- UW Department of Geology and Geophysics
Profiles of Rocky Mountain Geologists – a continuing series
Antecedent and consequent relations are therefore not merely linear, but constitute a plexus and this plexus pervades nature.
—G. K. Gilbert, 1886 (p. 286)
American geology flowered in the late 19th century, and G. K. Gilbert (1843–1918; Fig. 1) was its preeminent geologist (Gilluly, 1963). In Europe, one thinks of comparable but somewhat earlier eminences—William Smith (1769–1839), Charles Lyell (1797–1875), and Jean Louis Agassiz (1807–1873)—but Gilbert was their equal, if not more accomplished. He was one of the most important scientists the U.S. has ever produced: “Generations have found in him the quintessential geologist,” said Kitts (1980, p. 143).

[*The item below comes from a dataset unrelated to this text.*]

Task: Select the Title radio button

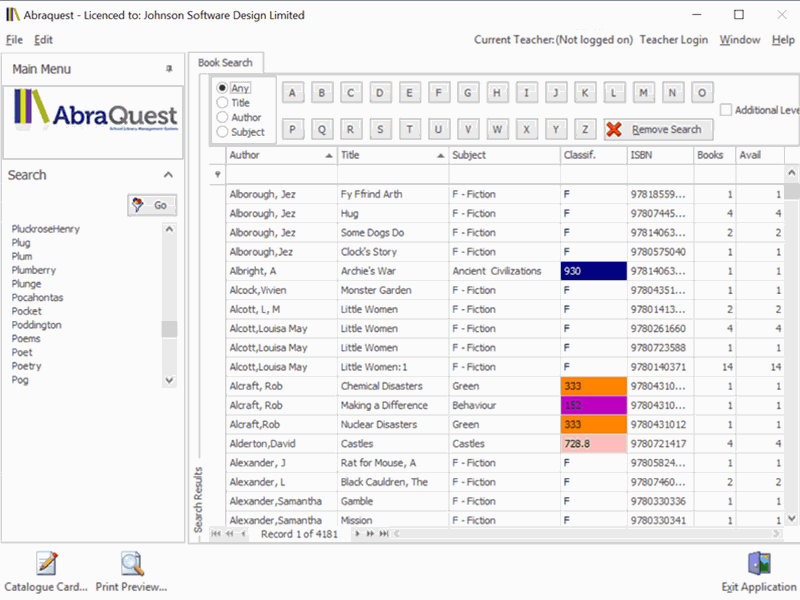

Volumes have been written about Gilbert. In the several years immediately following his passing, more than a dozen memoirs and memorials appeared. The longest and most extensive (1926) was that of the Harvard geomorphologist William Morris Davis (1850–1934). W. C. Mendenhall's memorial (1920) includes the most comprehensive bibliography. However, the definitive study of Gilbert is S. J. Pyne's (1980) biography, presented first as a Ph.D. thesis at the University of Texas, Austin.
Gilbert's four great monographs: Report on the geology of the Henry Mountains (1877); Lake Bonneville (1890); The transportation of débris by running water (1914); Hydraulic mining débris in the Sierra Nevada (1917); and the account in 1875 of his work with the Wheeler Survey on parts of Nevada, Utah, California, and Arizona total almost 1,200 pages. They span nearly all of Gilbert's years of research, from age 32 to 74.
Though a remarkable amount of his research is still with us, Gilbert, the youngest of three children, was born 164 years ago on May 6, 1843, in Rochester, New York. That year …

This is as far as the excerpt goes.